## Prompt:
Leaving the pictures aside, transcribe every line below exactly.

## Saved data entries:
•••••

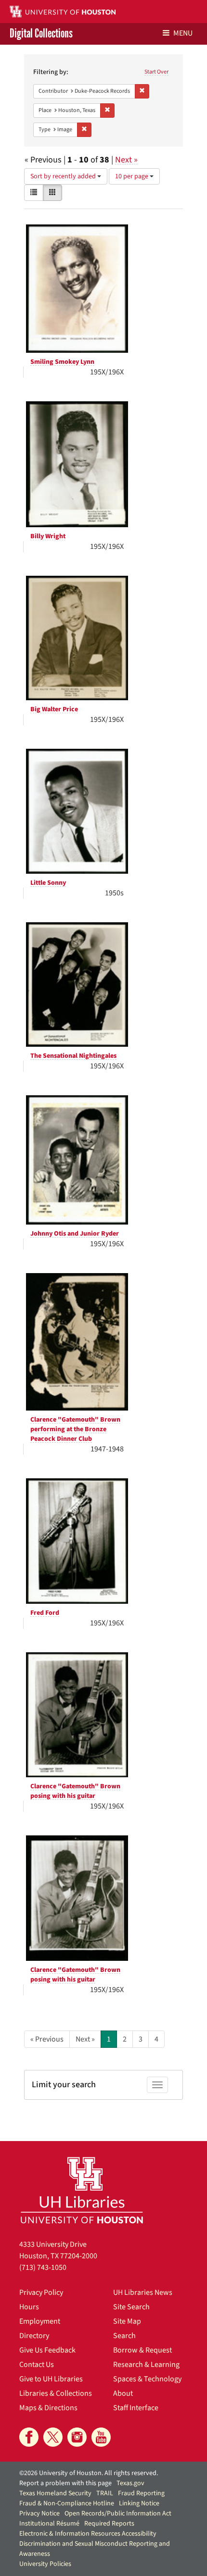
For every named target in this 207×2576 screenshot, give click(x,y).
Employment (39, 2321)
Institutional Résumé (49, 2523)
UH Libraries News (142, 2292)
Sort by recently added (63, 176)
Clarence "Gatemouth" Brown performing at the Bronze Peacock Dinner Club (75, 1429)
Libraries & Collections (55, 2393)
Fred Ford (44, 1613)
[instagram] (77, 2437)
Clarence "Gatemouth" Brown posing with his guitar (75, 1791)
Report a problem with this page (65, 2483)
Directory (34, 2335)
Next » (126, 160)
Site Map (127, 2321)
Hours (29, 2307)
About (123, 2393)
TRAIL (104, 2493)
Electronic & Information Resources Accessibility (87, 2534)
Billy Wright (47, 536)
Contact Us (36, 2364)
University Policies (45, 2564)
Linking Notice (139, 2503)
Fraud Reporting (141, 2493)
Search (124, 2335)
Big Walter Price (54, 709)
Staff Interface (135, 2408)
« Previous (47, 2039)
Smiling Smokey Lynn (62, 362)
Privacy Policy (41, 2292)
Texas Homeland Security (55, 2493)
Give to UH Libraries (51, 2379)
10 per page (132, 176)
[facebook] (29, 2437)
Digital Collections (41, 34)
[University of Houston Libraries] (81, 2190)
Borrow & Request (142, 2350)
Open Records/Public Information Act (118, 2513)
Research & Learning (146, 2364)
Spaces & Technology (147, 2379)
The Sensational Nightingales (73, 1056)
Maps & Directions (48, 2408)
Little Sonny (48, 883)
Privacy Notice (39, 2513)
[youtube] (101, 2437)
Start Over (156, 72)
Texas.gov (130, 2483)
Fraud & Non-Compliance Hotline (66, 2503)
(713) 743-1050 (42, 2267)
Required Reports (109, 2523)
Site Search (131, 2307)
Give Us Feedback (47, 2350)
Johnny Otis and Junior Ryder (74, 1233)
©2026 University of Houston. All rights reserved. (88, 2473)
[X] (53, 2437)
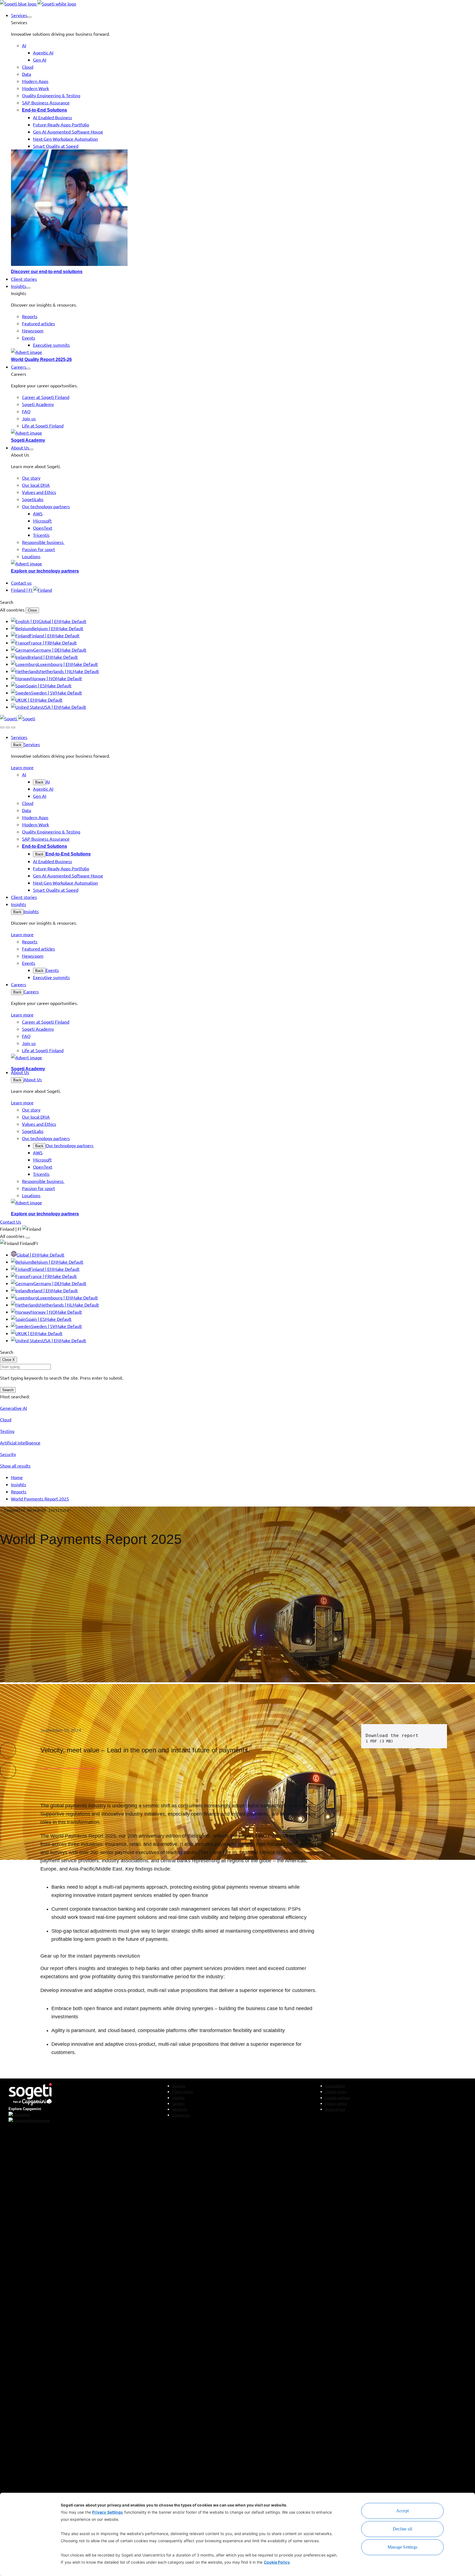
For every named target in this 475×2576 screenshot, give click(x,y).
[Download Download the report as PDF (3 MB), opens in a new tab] (435, 1736)
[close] (7, 727)
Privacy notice (336, 2103)
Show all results (15, 1465)
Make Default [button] (73, 621)
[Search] (2, 727)
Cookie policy (336, 2091)
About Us (33, 1079)
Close (32, 610)
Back (17, 745)
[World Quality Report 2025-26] (243, 351)
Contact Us (181, 2115)
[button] (29, 17)
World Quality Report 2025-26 (41, 359)
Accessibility (335, 2085)
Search (7, 1390)
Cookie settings (337, 2097)
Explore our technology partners (45, 571)
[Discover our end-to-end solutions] (243, 208)
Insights (31, 911)
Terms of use (335, 2109)
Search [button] (6, 602)
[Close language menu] (28, 1238)
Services (32, 744)
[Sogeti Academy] (243, 432)
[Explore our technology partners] (243, 563)
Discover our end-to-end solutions (46, 271)
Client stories (182, 2091)
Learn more (22, 767)
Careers (31, 991)
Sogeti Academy (28, 440)
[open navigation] (13, 727)
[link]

•••••

## Task response:
For every named target in this 207×2576 screenshot, give click(x,y).
Employment (39, 2321)
Institutional Résumé (49, 2523)
UH Libraries News (142, 2292)
Sort by recently added (63, 176)
Clarence "Gatemouth" Brown performing at the Bronze Peacock Dinner Club (75, 1429)
Libraries & Collections (55, 2393)
Fred Ford (44, 1613)
[instagram] (77, 2437)
Clarence "Gatemouth" Brown posing with his guitar (75, 1791)
Report a problem with this page (65, 2483)
Directory (34, 2335)
Next » (126, 160)
Site Map (127, 2321)
Hours (29, 2307)
About (123, 2393)
TRAIL (104, 2493)
Electronic & Information Resources Accessibility (87, 2534)
Billy Wright (47, 536)
Contact Us (36, 2364)
University Policies (45, 2564)
Linking Notice (139, 2503)
Fraud Reporting (141, 2493)
Search (124, 2335)
Big Walter Price (54, 709)
Staff Interface (135, 2408)
« Previous (47, 2039)
Smiling Smokey Lynn (62, 362)
Privacy Policy (41, 2292)
Texas Homeland Security (55, 2493)
Give to UH Libraries (51, 2379)
10 per page (132, 176)
[facebook] (29, 2437)
Digital Collections (41, 34)
[University of Houston Libraries] (81, 2190)
Borrow & Request (142, 2350)
Open Records/Public Information Act (118, 2513)
Research & Learning (146, 2364)
Spaces & Technology (147, 2379)
The Sensational Nightingales (73, 1056)
Maps & Directions (48, 2408)
Little Sonny (48, 883)
Privacy Notice (39, 2513)
[youtube] (101, 2437)
Start Over (156, 72)
Texas.gov (130, 2483)
Fraud & Non-Compliance Hotline (66, 2503)
(713) 743-1050 (42, 2267)
Required Reports (109, 2523)
Site Search (131, 2307)
Give Us Feedback (47, 2350)
Johnny Otis and Junior Ryder (74, 1233)
©2026 University of Houston. All rights reserved. (88, 2473)
[X] (53, 2437)
For every named target in this 475×2576 screenshot, give click(x,y).
[Download Download the report as PDF (3 MB), opens in a new tab] (435, 1736)
[close] (7, 727)
Privacy notice (336, 2103)
Show all results (15, 1465)
Make Default [button] (73, 621)
[Search] (2, 727)
Cookie policy (336, 2091)
About Us (33, 1079)
Close (32, 610)
Back (17, 745)
[World Quality Report 2025-26] (243, 351)
Contact Us (181, 2115)
[button] (29, 17)
World Quality Report 2025-26 (41, 359)
Accessibility (335, 2085)
Search (7, 1390)
Cookie settings (337, 2097)
Explore our technology partners (45, 571)
[Discover our end-to-end solutions] (243, 208)
Insights (31, 911)
Terms of use (335, 2109)
Search [button] (6, 602)
[Close language menu] (28, 1238)
Services (32, 744)
[Sogeti Academy] (243, 432)
[Explore our technology partners] (243, 563)
Discover our end-to-end solutions (46, 271)
Client stories (182, 2091)
Learn more (22, 767)
Careers (31, 991)
Sogeti Academy (28, 440)
[open navigation] (13, 727)
[link]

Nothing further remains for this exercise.